:: Exercise ::
Print, word for word, only the lines from the one with "Click the text formatting icon in Notepad" down to the last line of the listing below; no pictures.

:: Dataset content ::
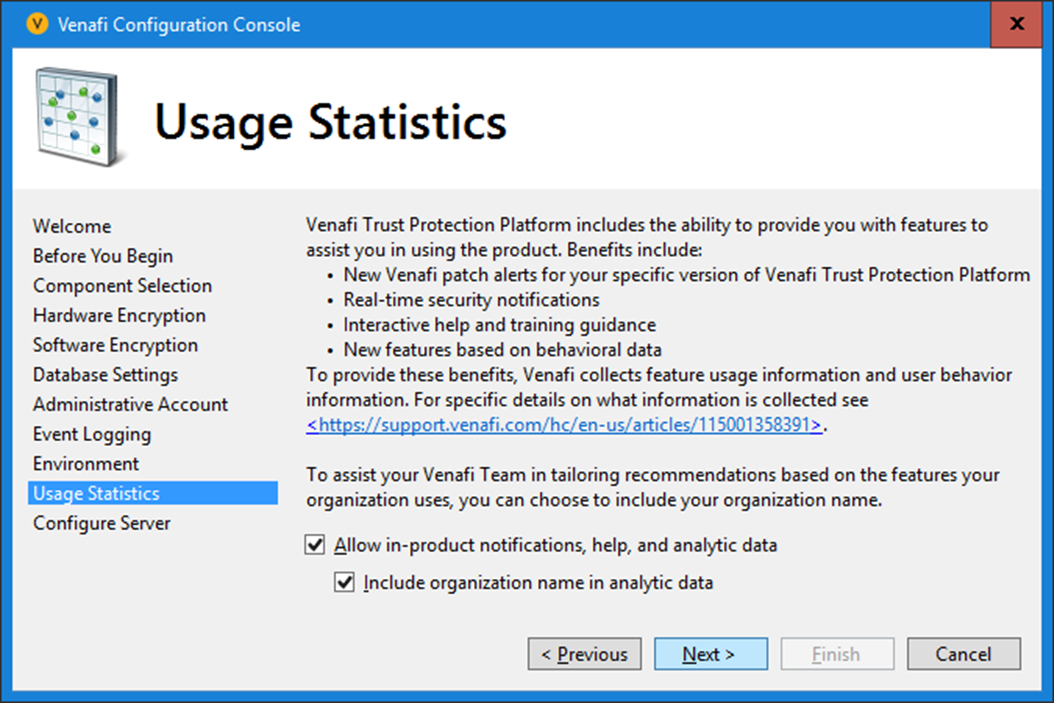Click the Usage Statistics grid header icon

(80, 118)
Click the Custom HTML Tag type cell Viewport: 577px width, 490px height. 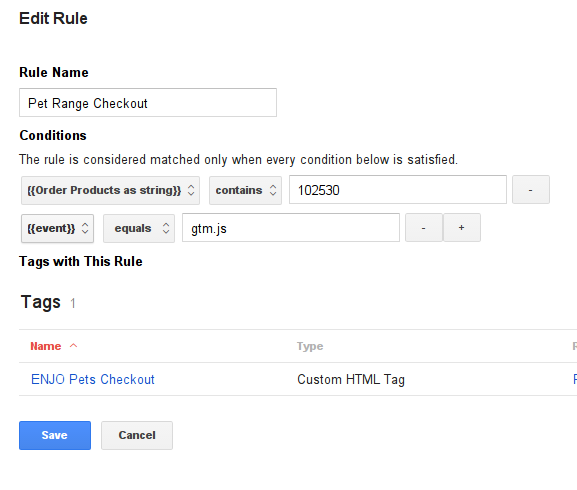[351, 379]
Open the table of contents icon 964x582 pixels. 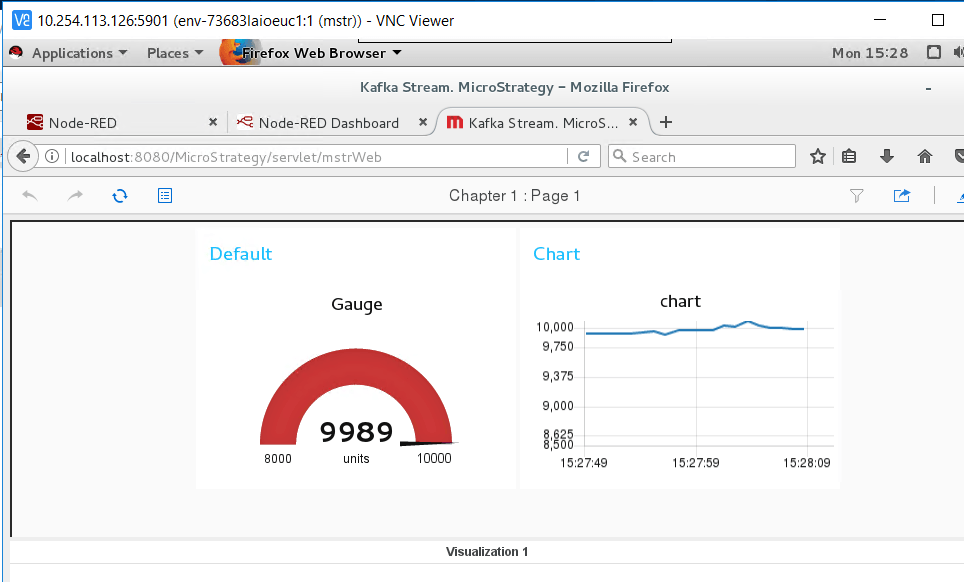pyautogui.click(x=165, y=196)
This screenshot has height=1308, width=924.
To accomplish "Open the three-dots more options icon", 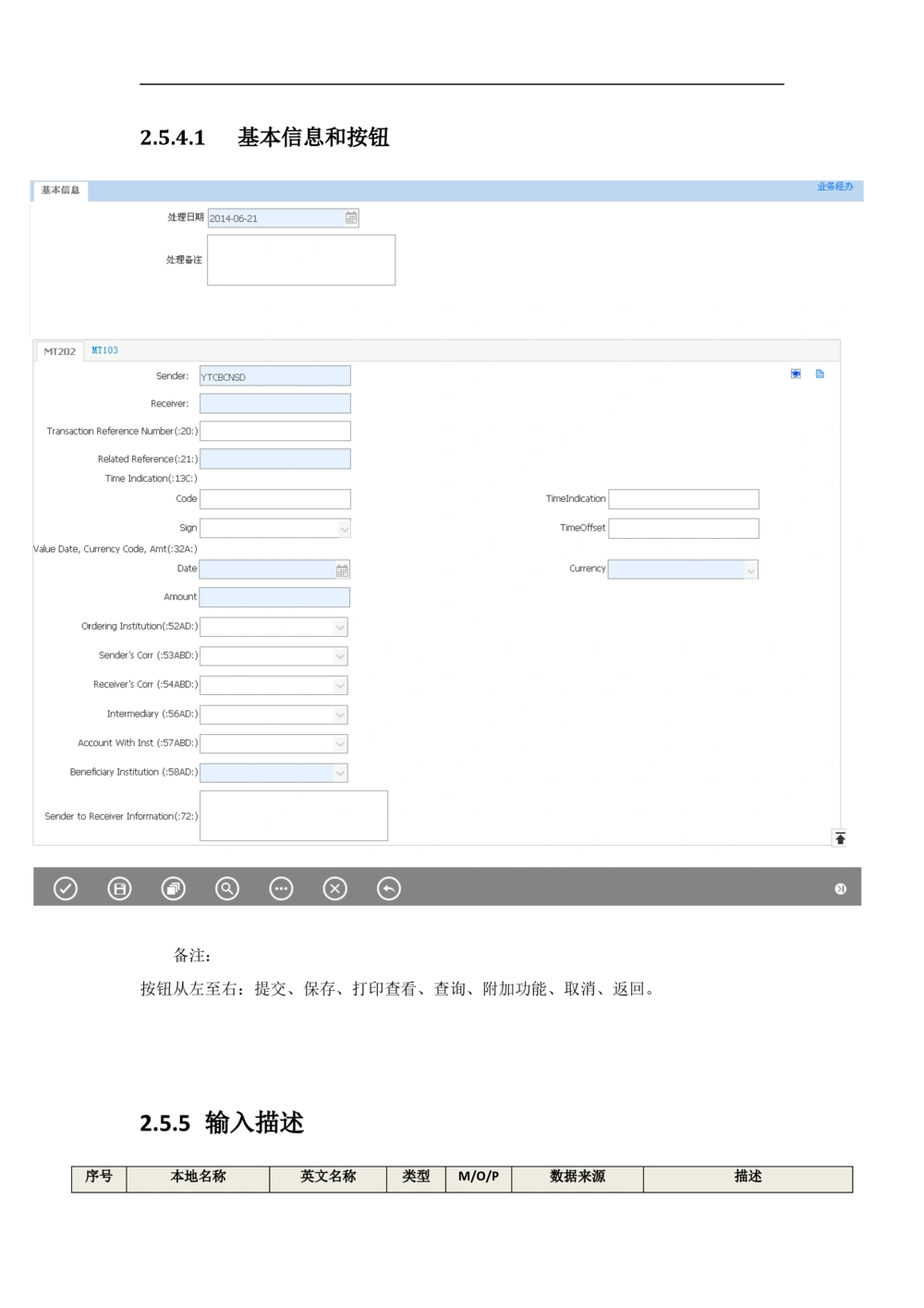I will coord(281,888).
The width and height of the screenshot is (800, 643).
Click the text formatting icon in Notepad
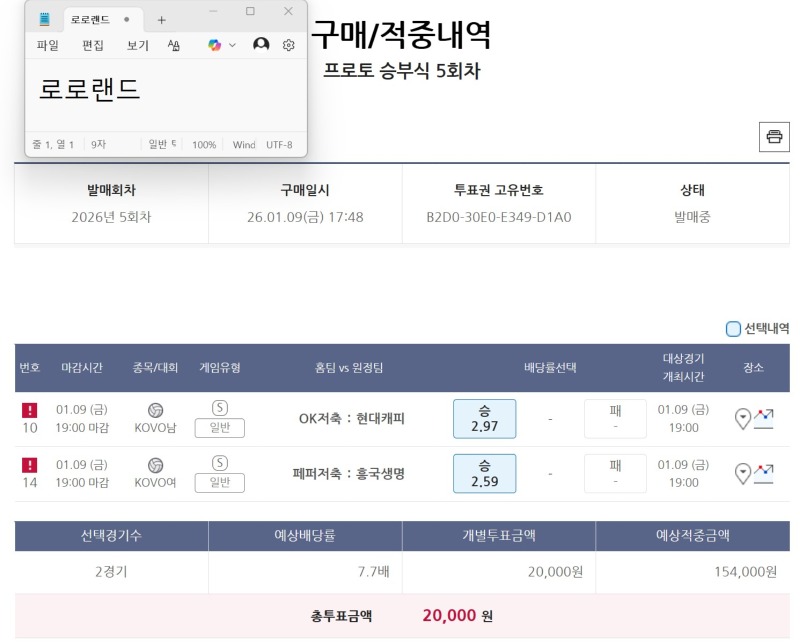coord(174,45)
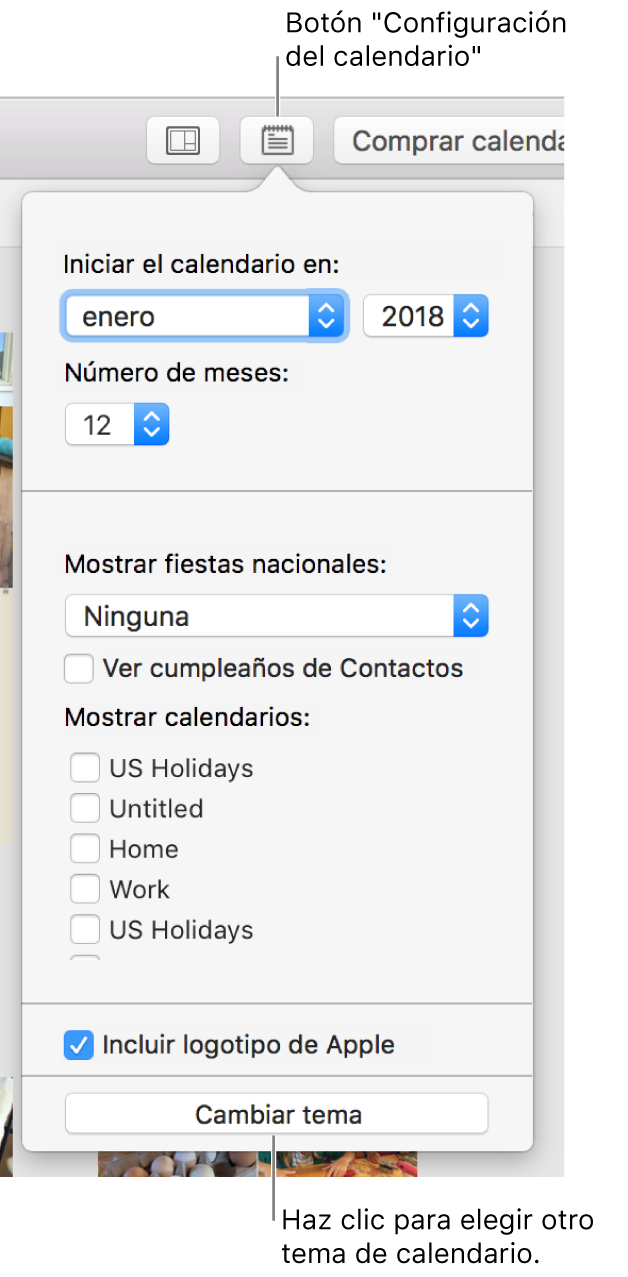Enable the Home calendar
This screenshot has width=628, height=1277.
point(85,848)
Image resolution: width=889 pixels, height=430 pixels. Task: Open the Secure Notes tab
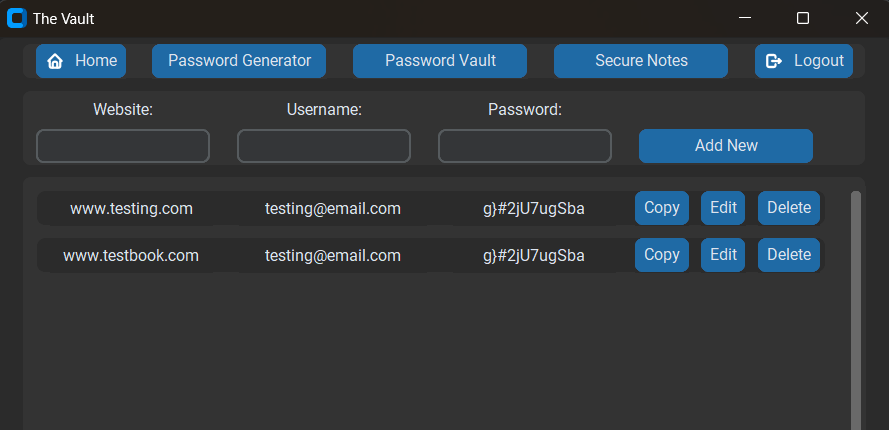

:: Your response ::
Click the text formatting icon in Notepad
coord(174,45)
Enable the Home calendar
This screenshot has width=628, height=1277.
point(85,848)
Image resolution: width=889 pixels, height=430 pixels. Task: Open the Secure Notes tab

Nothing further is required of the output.